Search papers, labs, and topics across Lattice.
This paper tackles the problem of fine-grained detection of LLM-generated text by distinguishing between the roles of "creator" and "editor." They introduce RACE, a method that uses Rhetorical Structure Theory to model the creator's logical foundation and extracts Elementary Discourse Unit-level features to capture the editor's stylistic influence. Experiments demonstrate that RACE outperforms existing methods in a four-class setting, enabling more nuanced identification of LLM-generated text.

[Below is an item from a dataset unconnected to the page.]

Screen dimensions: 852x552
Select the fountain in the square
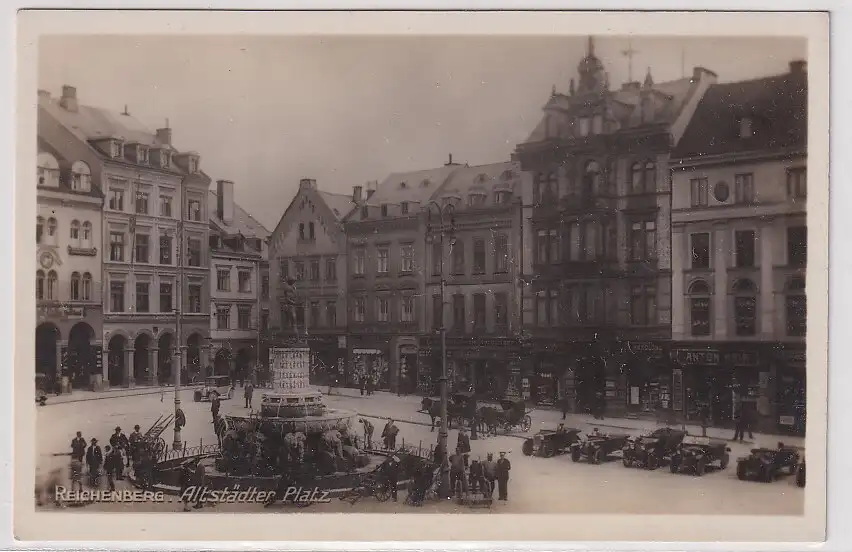[x=292, y=420]
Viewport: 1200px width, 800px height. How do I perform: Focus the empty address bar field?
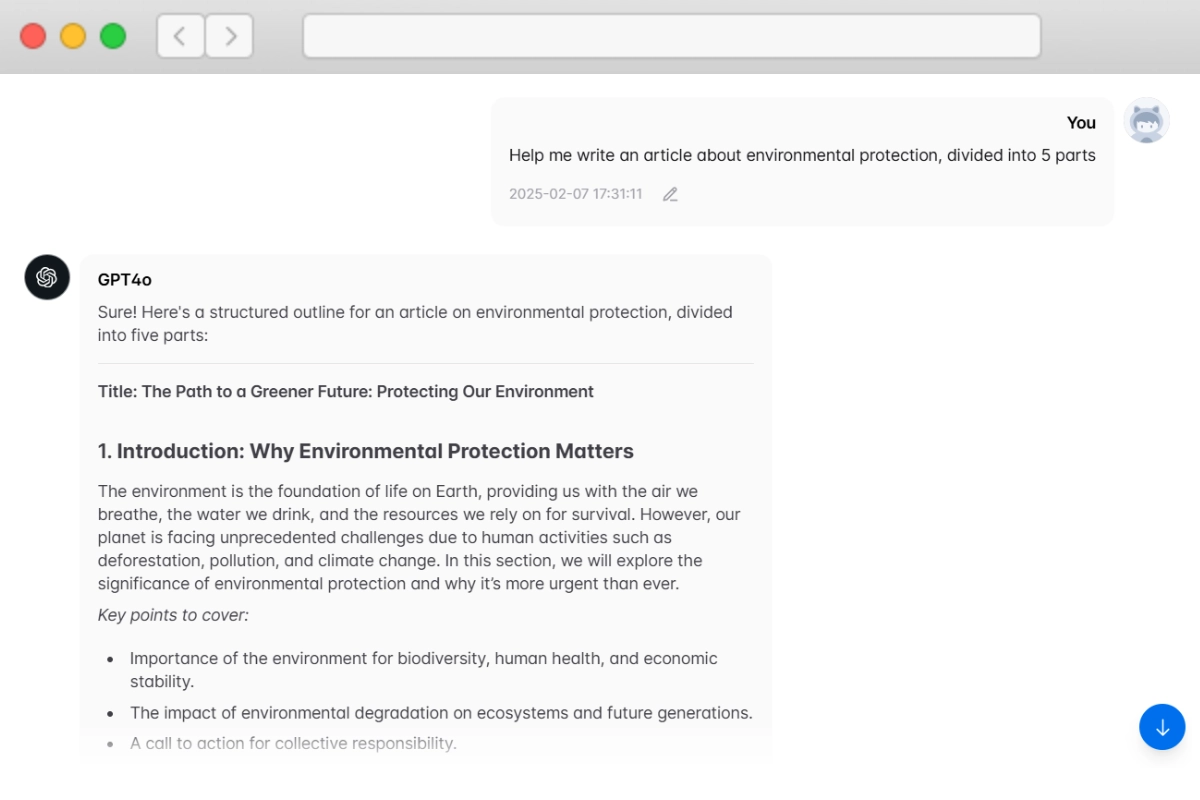[671, 36]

LLM-generated text detection gets a major upgrade: RACE spots the difference between AI as author versus AI as editor, unlocking policy-aligned regulation.
The misuse of large language models (LLMs) requires precise detection of synthetic text. Existing works mainly follow binary or ternary classification settings, which can only distinguish pure human/LLM text or collaborative text at best. This remains insufficient for the nuanced regulation, as the LLM-polished human text and humanized LLM text often trigger different policy consequences. In this paper, we explore fine-grained LLM-generated text detection under a rigorous four-class setting. To handle such complexities, we propose RACE (Rhetorical Analysis for Creator-Editor Modeling), a fine-grained detection method that characterizes the distinct signatures of creator and editor. Specifically, RACE utilizes Rhetorical Structure Theory to construct a logic graph for the creator's foundation while extracting Elementary Discourse Unit-level features for the editor's style. Experiments show that RACE outperforms 12 baselines in identifying fine-grained types with low false alarms, offering a policy-aligned solution for LLM regulation.